It's Not A War On The Rich, It's About Growing Our Economy
Upworthy writer Maz Ali wrote an article (read here) showing the disparities between the effect of Wall Street bonuses, JUST their bonuses, and the total earnings of every full-time minimum wage worker in the U.S. Ali cited data done by the Institute for Policy Studies analysis of New York State Comptroller and Bureau of Labor and Statistics (BLS) data for the article. In the first chart (here) it shows just how much the difference is. While Wall Street bonuses for roughly 165,000 employees totaled $26.7 billion, minimum wage pay for almost 1.1 million workers was $15.1 billion. In the second chart (here) Ali shows just what the multiplier effect on the economy would be if that $26.7 billion were in the hands of minimum wage workers instead of Wall Street bankers. The results show that 80% more money would flow into the economy than just giving it Wall Street. This isn't to say that Wall Street does or doesn't deserve the bonuses, but it does show exactly how to help better our economy. The question then becomes if we're serious about improving our economy how do we fairly reallocate some of those bonuses to low wage and average workers in order to take advantage of that growth?
The best option would be to raise taxes on high earners (those making over $1.5 million) and raise the minimum wage to roughly $11.50 an hour, bringing their earnings to roughly $24,500 a year. The raise in taxes should be just enough to offset the increase in minimum wage. Why? This is in order to give the government some power to provide employers incentives to pay their low wage employees more with a temporary tax credit . The money raised in taxes can be used to offset the cost to the federal budget caused by the tax credits, which would only be in place for 2 to 3 years, giving small business owners who may not have the demand to pay the increased wages a safety net. That 2 to 3 year safety net affords small business owners a reprieve until the increase in demand caused by low wage and average consumers having more money to spend kicks in.
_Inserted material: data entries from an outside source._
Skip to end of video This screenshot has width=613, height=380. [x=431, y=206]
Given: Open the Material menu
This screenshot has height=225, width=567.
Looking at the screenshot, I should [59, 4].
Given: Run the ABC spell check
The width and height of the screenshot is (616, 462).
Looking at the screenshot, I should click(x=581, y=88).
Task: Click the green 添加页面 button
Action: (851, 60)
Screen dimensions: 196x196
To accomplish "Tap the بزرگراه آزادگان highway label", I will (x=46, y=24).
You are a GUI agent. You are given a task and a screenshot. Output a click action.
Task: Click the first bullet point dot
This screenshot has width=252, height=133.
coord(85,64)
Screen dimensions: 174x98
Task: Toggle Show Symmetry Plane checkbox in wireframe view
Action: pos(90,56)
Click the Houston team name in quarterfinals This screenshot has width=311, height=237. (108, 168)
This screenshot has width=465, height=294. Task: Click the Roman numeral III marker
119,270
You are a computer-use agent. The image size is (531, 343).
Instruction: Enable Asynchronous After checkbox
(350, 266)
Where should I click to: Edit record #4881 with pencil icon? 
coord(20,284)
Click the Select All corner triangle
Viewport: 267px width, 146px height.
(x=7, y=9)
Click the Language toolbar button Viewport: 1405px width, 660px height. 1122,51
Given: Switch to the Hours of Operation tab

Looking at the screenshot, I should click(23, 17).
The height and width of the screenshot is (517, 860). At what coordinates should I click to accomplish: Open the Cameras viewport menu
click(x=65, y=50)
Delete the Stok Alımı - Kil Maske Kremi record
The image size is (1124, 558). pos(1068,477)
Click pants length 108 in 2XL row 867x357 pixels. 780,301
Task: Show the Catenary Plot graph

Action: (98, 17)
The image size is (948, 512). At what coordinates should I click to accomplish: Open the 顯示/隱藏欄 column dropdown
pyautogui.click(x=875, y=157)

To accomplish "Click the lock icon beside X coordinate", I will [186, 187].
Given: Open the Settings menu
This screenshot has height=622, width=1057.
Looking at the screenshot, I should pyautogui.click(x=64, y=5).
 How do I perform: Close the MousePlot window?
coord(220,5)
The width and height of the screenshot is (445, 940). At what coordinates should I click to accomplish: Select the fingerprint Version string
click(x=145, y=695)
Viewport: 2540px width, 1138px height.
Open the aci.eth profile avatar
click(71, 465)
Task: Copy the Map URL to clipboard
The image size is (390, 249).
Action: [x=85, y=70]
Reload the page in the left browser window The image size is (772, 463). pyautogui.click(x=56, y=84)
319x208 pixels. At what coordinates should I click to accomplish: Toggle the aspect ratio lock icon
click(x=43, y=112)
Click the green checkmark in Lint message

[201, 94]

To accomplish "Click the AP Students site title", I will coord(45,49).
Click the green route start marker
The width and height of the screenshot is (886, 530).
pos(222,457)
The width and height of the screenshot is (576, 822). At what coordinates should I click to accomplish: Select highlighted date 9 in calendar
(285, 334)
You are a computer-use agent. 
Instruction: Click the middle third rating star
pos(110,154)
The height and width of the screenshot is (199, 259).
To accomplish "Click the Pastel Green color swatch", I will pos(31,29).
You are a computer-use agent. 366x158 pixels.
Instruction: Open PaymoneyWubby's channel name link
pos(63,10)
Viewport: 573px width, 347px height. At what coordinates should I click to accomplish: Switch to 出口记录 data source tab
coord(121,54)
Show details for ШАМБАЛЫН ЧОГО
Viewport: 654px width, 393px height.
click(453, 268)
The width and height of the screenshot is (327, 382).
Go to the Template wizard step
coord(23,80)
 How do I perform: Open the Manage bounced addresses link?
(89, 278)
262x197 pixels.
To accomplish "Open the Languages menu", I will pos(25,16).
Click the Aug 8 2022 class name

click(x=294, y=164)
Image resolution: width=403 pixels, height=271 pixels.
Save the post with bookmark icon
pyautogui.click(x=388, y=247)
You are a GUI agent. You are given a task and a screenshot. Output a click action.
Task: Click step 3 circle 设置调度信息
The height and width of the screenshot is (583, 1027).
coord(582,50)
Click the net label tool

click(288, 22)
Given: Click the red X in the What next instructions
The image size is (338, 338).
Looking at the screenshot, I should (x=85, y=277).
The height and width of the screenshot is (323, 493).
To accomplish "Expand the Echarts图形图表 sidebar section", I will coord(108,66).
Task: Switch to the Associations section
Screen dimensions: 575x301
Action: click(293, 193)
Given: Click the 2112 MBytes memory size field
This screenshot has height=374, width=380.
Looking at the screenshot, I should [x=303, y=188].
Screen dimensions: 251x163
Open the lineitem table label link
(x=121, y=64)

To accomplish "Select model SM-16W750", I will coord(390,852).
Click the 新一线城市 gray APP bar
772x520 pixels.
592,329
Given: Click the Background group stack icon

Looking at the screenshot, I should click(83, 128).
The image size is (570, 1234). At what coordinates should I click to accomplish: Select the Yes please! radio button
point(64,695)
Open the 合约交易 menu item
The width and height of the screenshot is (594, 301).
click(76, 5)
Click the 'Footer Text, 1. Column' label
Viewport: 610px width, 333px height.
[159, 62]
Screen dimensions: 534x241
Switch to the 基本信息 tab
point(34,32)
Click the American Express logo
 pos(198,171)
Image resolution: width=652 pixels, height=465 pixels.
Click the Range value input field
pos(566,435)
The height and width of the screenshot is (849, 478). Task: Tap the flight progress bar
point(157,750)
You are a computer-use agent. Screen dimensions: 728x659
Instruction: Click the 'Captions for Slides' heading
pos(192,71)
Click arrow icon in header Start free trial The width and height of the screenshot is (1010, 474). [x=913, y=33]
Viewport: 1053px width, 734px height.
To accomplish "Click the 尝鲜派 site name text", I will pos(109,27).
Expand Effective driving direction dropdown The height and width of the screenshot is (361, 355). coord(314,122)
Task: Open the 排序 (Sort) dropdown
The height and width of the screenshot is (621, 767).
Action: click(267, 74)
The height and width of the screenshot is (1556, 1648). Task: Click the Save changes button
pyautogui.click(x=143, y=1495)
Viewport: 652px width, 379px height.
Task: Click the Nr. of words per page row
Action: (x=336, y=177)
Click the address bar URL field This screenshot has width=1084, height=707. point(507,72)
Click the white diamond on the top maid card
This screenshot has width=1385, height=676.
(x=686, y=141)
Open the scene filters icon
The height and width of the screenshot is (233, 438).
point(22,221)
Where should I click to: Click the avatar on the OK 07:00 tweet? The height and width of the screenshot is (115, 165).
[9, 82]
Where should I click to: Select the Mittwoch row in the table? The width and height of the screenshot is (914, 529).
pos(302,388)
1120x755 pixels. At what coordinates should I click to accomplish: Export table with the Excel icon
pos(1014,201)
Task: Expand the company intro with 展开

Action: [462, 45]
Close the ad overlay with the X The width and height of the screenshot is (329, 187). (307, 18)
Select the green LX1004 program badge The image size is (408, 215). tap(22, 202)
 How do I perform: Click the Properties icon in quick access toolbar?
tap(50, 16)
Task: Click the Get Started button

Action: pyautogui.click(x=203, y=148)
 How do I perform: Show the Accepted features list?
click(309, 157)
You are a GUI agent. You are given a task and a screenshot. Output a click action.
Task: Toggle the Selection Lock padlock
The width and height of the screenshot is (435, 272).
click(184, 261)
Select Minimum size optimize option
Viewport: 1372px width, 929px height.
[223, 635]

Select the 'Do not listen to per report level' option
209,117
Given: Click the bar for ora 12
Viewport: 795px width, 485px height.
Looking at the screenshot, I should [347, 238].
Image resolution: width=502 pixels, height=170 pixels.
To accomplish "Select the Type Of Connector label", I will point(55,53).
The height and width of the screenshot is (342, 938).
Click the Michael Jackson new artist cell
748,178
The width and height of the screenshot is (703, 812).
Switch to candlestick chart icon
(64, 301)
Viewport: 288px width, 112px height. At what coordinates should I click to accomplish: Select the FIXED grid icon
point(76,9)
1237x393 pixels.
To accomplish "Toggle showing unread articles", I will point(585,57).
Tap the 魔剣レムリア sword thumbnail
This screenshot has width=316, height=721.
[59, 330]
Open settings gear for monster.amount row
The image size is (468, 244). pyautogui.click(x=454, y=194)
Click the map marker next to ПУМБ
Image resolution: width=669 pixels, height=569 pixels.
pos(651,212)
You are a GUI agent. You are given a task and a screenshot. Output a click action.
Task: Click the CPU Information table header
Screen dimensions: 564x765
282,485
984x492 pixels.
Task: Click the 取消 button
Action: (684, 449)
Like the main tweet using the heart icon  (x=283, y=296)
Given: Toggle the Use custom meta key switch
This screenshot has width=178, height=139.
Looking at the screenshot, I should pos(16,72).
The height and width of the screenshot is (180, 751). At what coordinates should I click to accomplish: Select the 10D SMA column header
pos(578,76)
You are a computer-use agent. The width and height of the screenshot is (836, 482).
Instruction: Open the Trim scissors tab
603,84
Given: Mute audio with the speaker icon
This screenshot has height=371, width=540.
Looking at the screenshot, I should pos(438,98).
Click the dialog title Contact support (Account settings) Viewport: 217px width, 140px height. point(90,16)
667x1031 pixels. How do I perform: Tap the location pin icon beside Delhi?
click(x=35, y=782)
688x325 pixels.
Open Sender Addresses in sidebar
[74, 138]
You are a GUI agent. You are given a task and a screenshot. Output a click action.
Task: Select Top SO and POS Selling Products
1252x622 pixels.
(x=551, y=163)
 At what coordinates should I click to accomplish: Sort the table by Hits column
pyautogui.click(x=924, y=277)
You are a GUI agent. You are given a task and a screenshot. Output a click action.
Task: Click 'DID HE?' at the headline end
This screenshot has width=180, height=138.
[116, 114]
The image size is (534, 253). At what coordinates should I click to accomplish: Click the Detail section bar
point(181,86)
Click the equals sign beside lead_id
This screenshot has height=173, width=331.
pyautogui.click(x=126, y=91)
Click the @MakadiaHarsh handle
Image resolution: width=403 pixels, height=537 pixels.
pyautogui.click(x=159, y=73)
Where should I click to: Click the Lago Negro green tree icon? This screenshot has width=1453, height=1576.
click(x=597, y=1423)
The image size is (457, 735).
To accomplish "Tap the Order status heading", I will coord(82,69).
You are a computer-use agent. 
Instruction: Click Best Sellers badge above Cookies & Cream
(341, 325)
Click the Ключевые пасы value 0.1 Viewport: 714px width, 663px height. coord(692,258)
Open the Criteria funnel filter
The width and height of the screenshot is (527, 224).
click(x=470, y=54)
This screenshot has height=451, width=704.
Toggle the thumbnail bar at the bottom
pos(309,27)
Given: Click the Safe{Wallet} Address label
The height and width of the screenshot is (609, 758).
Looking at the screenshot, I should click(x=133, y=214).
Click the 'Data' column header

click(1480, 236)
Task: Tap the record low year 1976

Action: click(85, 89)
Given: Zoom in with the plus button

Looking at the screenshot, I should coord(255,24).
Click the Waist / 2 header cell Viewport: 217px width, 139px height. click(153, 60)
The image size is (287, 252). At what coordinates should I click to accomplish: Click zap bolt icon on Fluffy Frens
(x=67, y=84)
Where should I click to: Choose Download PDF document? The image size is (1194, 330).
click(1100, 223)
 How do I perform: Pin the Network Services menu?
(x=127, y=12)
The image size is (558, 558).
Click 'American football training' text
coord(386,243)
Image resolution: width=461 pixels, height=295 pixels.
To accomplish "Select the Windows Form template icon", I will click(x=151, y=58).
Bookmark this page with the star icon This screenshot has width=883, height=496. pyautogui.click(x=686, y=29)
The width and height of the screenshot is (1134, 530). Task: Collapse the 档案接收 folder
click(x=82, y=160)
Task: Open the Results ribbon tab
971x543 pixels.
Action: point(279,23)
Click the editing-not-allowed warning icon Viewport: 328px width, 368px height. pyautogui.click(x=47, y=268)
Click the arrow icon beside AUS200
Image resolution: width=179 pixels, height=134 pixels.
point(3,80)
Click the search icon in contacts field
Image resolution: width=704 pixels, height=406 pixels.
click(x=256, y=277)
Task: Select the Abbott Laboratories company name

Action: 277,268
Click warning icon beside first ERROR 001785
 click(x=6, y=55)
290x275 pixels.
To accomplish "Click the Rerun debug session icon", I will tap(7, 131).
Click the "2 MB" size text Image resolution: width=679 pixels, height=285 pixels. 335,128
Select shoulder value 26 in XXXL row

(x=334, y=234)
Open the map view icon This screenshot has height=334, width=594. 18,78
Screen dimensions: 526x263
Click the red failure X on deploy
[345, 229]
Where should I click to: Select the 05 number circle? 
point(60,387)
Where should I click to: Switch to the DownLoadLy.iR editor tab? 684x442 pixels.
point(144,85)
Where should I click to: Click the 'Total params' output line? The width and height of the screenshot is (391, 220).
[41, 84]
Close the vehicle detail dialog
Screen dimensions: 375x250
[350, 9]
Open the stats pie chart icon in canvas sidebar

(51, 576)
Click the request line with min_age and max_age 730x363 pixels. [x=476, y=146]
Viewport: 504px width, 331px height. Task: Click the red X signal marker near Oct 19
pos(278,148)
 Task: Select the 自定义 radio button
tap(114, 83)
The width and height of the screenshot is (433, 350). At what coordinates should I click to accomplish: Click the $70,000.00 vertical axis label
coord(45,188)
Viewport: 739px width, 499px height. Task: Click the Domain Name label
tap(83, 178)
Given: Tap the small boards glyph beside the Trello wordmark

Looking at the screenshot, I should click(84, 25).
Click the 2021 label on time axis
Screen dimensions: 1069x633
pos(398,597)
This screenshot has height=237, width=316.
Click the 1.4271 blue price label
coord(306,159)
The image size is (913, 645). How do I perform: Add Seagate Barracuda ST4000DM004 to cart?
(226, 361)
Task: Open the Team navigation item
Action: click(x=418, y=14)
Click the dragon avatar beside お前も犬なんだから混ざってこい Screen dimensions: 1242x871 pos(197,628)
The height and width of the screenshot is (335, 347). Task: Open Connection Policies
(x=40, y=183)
Let's be clear; this isn't about punishing the success of Wall Street, it's about finding ways to get more money into consumers' hands so that our economy has sufficient demand. Taxing those who have the much more money than needed to provide for their basic needs and wants in order to grow the economy is the least harmful way to improve our economy. Low wage workers end up making more money, thus allowing them to take fewer federal benefits and decreasing the need for others to do so by stimulating the economy with much needed consumer spending. As Ali points out such policies aren't about a war on the rich but are instead about a better return on investment for our economic system.